Provided records: Begin
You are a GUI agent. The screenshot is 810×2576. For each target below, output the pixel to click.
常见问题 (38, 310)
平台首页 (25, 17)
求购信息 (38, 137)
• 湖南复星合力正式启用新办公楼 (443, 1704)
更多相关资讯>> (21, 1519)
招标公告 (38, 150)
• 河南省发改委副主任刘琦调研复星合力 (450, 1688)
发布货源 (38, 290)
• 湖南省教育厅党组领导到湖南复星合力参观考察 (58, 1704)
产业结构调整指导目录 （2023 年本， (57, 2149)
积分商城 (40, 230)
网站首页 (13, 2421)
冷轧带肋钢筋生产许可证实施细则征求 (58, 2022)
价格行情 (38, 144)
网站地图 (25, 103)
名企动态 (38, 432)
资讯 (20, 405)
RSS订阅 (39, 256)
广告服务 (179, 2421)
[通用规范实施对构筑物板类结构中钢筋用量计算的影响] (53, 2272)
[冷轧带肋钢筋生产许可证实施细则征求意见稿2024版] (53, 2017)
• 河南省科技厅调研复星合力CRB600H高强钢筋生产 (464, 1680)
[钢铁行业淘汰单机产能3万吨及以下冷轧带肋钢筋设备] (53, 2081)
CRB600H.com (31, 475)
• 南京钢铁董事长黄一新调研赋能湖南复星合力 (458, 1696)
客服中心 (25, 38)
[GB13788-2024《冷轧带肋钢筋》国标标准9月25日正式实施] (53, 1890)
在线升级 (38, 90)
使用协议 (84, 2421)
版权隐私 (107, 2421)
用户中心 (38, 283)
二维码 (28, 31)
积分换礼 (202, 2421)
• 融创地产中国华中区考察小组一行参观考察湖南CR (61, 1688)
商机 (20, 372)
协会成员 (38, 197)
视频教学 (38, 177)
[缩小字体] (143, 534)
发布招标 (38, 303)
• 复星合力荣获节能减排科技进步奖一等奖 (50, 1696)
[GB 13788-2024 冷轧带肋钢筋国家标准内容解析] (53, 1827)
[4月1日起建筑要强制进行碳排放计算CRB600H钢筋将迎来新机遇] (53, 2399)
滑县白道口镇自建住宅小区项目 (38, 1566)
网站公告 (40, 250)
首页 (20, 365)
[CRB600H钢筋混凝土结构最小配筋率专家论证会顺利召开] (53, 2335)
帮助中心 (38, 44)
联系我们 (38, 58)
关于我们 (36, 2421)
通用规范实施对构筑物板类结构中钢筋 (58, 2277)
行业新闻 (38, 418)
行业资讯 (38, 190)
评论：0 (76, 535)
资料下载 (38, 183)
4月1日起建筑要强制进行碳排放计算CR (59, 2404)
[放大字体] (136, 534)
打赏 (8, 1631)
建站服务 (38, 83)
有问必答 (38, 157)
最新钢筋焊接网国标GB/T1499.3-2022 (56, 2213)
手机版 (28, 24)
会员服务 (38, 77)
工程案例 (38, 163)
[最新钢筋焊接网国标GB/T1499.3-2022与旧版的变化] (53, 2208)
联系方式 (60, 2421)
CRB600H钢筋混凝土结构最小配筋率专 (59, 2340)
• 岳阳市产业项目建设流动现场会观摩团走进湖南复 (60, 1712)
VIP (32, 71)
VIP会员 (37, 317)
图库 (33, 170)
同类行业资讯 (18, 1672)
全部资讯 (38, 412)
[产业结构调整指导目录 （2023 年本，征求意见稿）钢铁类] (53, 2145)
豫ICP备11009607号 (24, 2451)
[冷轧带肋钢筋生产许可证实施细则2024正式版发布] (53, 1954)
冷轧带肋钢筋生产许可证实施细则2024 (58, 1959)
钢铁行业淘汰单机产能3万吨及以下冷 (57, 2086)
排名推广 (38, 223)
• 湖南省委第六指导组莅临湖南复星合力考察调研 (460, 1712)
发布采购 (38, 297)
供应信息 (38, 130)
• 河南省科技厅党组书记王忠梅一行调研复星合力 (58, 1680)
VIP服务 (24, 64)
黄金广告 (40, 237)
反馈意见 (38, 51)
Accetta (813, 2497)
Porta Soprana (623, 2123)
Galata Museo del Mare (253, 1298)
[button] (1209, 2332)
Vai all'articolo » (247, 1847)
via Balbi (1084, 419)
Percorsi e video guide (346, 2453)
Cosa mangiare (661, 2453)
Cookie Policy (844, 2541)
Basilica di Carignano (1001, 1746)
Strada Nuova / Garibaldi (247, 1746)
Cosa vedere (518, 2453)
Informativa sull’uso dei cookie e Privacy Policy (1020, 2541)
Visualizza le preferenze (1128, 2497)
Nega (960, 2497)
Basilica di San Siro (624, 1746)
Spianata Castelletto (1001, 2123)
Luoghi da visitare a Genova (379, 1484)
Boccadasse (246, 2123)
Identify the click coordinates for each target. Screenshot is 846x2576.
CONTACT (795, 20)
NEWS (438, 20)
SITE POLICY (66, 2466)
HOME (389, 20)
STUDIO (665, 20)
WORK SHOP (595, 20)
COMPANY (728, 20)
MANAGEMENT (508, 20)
Provided records: End
* _Exercise_
State in a single number how many lines in the data include the word "最新钢筋焊接网国标GB".

* _Response box_
2